[SLOF] [PATCH slof v3 4/4] virtio: Enable IOMMU
Alexey Kardashevskiy
aik at ozlabs.ru
Fri Nov 22 12:49:28 AEDT 2019
On 22/11/2019 11:09, Michael Roth wrote:
> Quoting Alexey Kardashevskiy (2019-11-20 17:58:01)
>> When QEMU is started with iommu_platform=on, the guest driver must accept
>> it or the device will fail.
>>
>> This enables IOMMU support for virtio-net, -scsi, -block, -serial, -9p
>> devices. -serial and -9p are only compile tested though.
>>
>> For virtio-net we map all RX buffers once and TX when xmit() is called
>> and unmap older pages when we are about to reuse the VQ descriptor.
>> As all other devices are synchronous, we unmap IOMMU pages right after
>> completion of a transaction.
>>
>> This depends on QEMU's:
>> https://patchwork.ozlabs.org/patch/1194067/
>>
>> Copied-bits-and-pieces-from: Michael Roth <mdroth at linux.vnet.ibm.com>
>> Signed-off-by: Alexey Kardashevskiy <aik at ozlabs.ru>
>> ---
>> Changes:
>> v2:
>> * added Mike's fs/dma-instance-function.fs
>> * total rework
>> ---
>> board-qemu/slof/Makefile | 1 +
>> lib/libvirtio/virtio.h | 5 ++
>> lib/libvirtio/virtio-9p.c | 4 ++
>> lib/libvirtio/virtio-blk.c | 4 ++
>> lib/libvirtio/virtio-net.c | 5 +-
>> lib/libvirtio/virtio-scsi.c | 5 ++
>> lib/libvirtio/virtio-serial.c | 12 +++--
>> lib/libvirtio/virtio.c | 82 +++++++++++++++++++++++++++++++-
>> board-qemu/slof/OF.fs | 3 ++
>> slof/fs/dma-instance-function.fs | 28 +++++++++++
>> 10 files changed, 143 insertions(+), 6 deletions(-)

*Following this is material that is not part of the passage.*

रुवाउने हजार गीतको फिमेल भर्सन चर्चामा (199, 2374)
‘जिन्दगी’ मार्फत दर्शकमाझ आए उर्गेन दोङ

>> create mode 100644 slof/fs/dma-instance-function.fs
>>
>> diff --git a/board-qemu/slof/Makefile b/board-qemu/slof/Makefile
>> index 2263e751bde9..d7ed2d7a6f18 100644
>> --- a/board-qemu/slof/Makefile
>> +++ b/board-qemu/slof/Makefile
>> @@ -99,6 +99,7 @@ OF_FFS_FILES = \
>> $(SLOFCMNDIR)/fs/graphics.fs \
>> $(SLOFCMNDIR)/fs/generic-disk.fs \
>> $(SLOFCMNDIR)/fs/dma-function.fs \
>> + $(SLOFCMNDIR)/fs/dma-instance-function.fs \
>> $(SLOFCMNDIR)/fs/pci-device.fs \
>> $(SLOFCMNDIR)/fs/pci-bridge.fs \
>> $(SLOFCMNDIR)/fs/pci-properties.fs \
>> diff --git a/lib/libvirtio/virtio.h b/lib/libvirtio/virtio.h
>> index 4927a97f9f5f..250120b3112b 100644
>> --- a/lib/libvirtio/virtio.h
>> +++ b/lib/libvirtio/virtio.h
>> @@ -29,6 +29,7 @@
>> #define VIRTIO_F_RING_INDIRECT_DESC BIT(28)
>> #define VIRTIO_F_RING_EVENT_IDX BIT(29)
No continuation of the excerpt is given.